# start of DATA
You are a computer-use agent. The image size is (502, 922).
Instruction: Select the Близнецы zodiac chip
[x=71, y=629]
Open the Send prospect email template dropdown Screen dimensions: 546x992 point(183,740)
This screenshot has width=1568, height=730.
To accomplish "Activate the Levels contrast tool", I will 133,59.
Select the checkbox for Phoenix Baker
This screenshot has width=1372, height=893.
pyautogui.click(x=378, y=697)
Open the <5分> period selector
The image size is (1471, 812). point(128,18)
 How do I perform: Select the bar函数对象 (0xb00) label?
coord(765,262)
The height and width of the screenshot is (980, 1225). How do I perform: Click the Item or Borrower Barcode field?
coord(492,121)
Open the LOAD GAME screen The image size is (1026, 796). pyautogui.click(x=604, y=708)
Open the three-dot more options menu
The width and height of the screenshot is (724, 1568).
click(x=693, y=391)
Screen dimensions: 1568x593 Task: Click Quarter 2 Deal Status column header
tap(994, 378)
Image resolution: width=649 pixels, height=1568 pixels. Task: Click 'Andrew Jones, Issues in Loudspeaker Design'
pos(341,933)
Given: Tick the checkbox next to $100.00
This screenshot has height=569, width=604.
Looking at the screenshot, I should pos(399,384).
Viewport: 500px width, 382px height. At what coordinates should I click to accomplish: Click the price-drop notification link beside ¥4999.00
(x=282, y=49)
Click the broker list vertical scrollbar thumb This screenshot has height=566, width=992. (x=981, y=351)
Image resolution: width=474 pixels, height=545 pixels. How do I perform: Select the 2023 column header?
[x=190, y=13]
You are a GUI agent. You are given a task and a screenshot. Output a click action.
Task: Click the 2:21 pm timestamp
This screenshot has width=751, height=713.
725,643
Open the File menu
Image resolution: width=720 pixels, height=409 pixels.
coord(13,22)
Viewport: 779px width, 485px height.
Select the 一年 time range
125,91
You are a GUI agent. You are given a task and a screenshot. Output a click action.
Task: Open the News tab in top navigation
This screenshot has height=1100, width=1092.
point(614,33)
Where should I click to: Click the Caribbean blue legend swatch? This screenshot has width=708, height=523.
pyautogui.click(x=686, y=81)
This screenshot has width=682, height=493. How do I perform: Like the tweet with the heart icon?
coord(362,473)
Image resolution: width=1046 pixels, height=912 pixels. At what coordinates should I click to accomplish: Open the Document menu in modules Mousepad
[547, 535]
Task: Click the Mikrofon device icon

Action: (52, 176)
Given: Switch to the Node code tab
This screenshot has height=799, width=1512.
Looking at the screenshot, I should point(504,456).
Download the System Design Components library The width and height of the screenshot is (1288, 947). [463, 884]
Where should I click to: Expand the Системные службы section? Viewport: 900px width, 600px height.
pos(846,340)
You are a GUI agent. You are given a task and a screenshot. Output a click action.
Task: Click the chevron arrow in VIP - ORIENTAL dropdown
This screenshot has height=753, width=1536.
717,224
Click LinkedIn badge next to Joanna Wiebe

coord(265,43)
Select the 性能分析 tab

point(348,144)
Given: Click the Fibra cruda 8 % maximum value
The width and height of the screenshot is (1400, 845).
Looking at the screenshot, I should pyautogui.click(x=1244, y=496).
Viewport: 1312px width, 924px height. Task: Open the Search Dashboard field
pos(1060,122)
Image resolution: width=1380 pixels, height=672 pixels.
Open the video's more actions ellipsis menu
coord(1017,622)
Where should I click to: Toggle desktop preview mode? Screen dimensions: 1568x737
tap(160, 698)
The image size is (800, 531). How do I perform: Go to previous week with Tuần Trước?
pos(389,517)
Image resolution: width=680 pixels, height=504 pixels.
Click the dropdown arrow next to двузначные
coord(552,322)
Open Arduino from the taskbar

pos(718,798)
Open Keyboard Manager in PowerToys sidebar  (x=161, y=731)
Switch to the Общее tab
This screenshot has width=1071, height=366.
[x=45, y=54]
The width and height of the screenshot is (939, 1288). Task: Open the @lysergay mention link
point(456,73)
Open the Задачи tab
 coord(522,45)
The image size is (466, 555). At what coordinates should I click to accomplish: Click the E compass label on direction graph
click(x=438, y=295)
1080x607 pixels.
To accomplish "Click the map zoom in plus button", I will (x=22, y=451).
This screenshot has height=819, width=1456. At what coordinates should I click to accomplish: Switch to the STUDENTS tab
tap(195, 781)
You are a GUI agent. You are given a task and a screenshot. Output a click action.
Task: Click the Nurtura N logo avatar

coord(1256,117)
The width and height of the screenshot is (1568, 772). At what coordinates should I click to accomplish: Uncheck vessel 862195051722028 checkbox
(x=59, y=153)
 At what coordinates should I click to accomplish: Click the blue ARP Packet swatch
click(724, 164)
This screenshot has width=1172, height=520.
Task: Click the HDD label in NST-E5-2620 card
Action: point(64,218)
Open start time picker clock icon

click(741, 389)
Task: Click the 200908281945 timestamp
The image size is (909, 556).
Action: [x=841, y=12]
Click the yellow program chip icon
# end of DATA
* _BRIEF_: Copy out the entries, starting at the line that contains "Given: Click the" and stopping after the line that contains "coord(552,322)".

* _OUTPUT OF THE TASK_:
Given: Click the Fibra cruda 8 % maximum value
The width and height of the screenshot is (1400, 845).
Looking at the screenshot, I should pyautogui.click(x=1244, y=496).
Viewport: 1312px width, 924px height. Task: Open the Search Dashboard field
pos(1060,122)
Image resolution: width=1380 pixels, height=672 pixels.
Open the video's more actions ellipsis menu
coord(1017,622)
Where should I click to: Toggle desktop preview mode? Screen dimensions: 1568x737
tap(160, 698)
The image size is (800, 531). How do I perform: Go to previous week with Tuần Trước?
pos(389,517)
Image resolution: width=680 pixels, height=504 pixels.
Click the dropdown arrow next to двузначные
coord(552,322)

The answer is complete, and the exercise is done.